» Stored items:
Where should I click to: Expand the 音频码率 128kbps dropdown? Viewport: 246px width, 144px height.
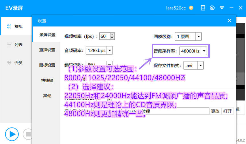pyautogui.click(x=109, y=50)
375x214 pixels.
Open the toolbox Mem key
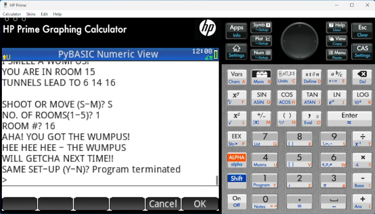261,77
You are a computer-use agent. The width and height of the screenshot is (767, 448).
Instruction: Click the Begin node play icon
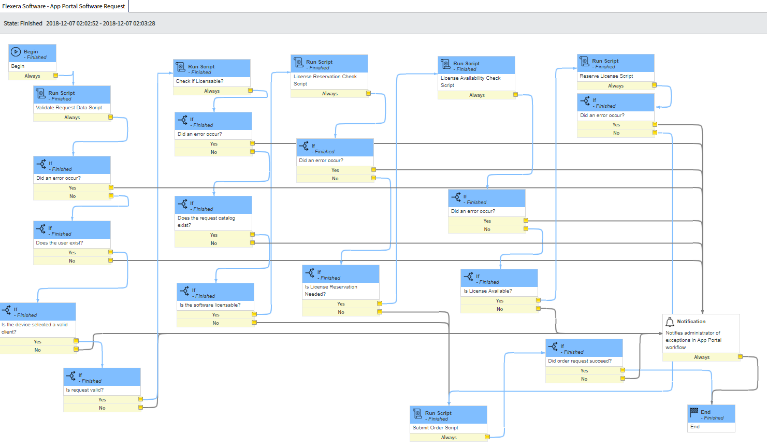click(x=16, y=52)
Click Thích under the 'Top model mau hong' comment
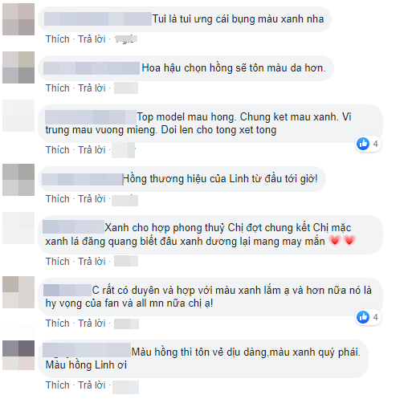The image size is (408, 399). pyautogui.click(x=58, y=150)
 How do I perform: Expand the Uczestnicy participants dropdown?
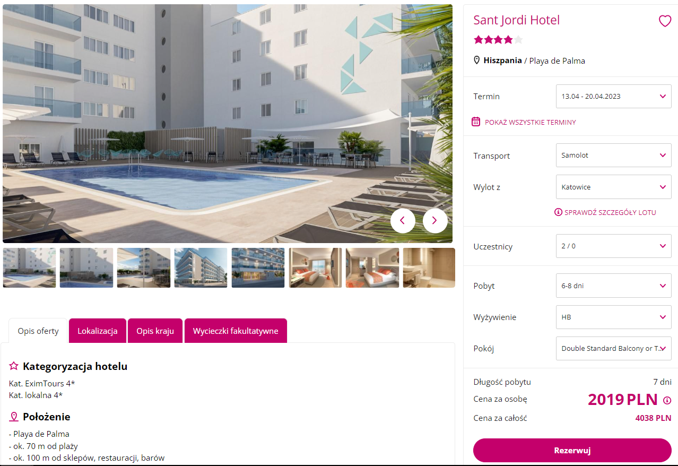pyautogui.click(x=614, y=246)
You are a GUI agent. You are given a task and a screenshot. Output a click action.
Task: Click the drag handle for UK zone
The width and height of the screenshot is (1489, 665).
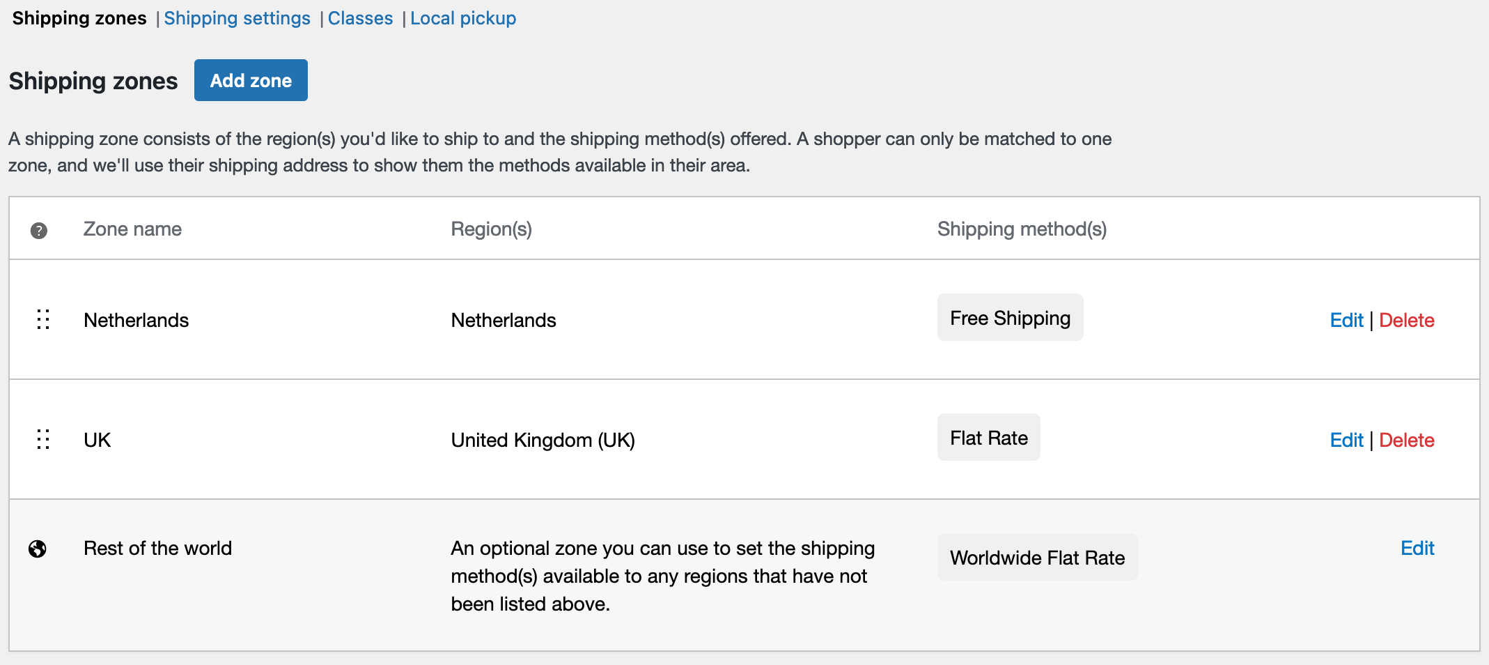tap(43, 439)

» PROBLEM: Which lines above hold the string "agent"? Copy every one of them.

» YOUR SOLUTION:
You are a computer-use agent. The width and height of the screenshot is (767, 448).
You are a GUI agent. You are given a task and a screenshot. Output a click action.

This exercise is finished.